[[ Supplied records, beginning ]]
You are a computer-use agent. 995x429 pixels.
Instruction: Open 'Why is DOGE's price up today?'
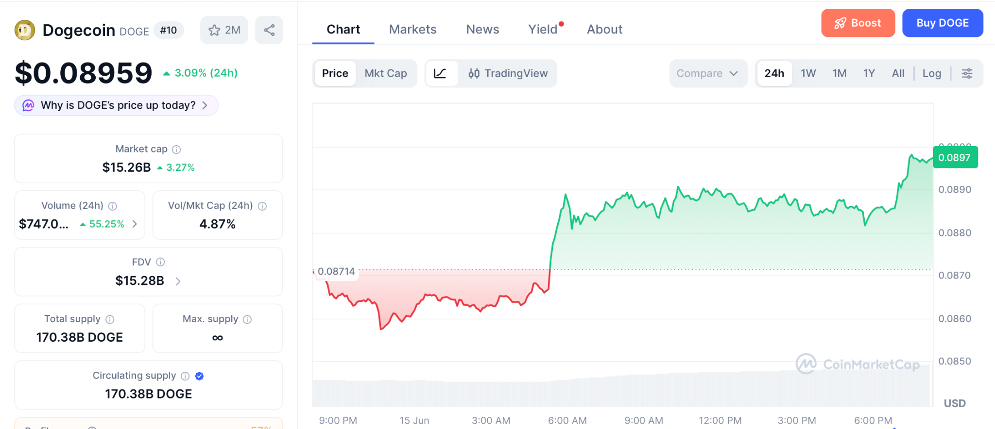(x=117, y=105)
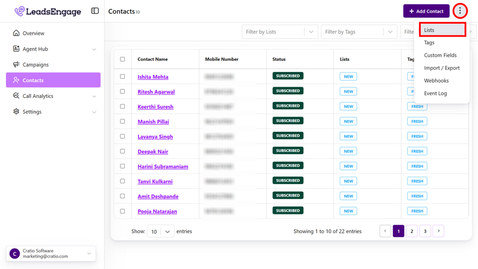Open the entries-per-page dropdown
Screen dimensions: 478x269
(160, 231)
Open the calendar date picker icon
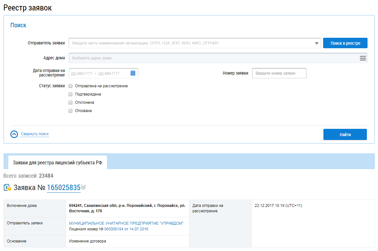This screenshot has height=251, width=378. click(x=133, y=73)
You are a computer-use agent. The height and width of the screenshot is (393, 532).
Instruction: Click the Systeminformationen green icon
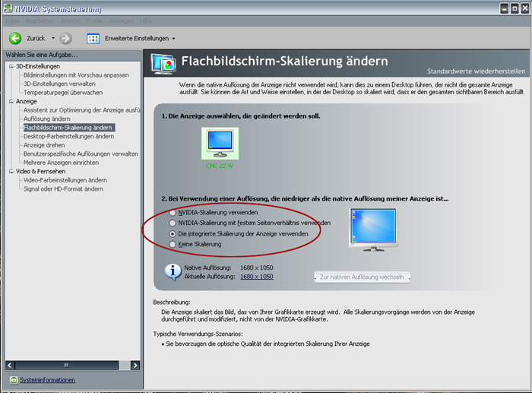click(14, 380)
[[ Supplied records, end ]]
What is needed. Retype, exactly and only, the lines from the one containing "You are a computer-use agent. The" through the end of the entries, both ends included, and omit all pictures.

Answer to the problem.
You are a computer-use agent. The height and width of the screenshot is (393, 532).
Instruction: Click the Systeminformationen green icon
click(14, 380)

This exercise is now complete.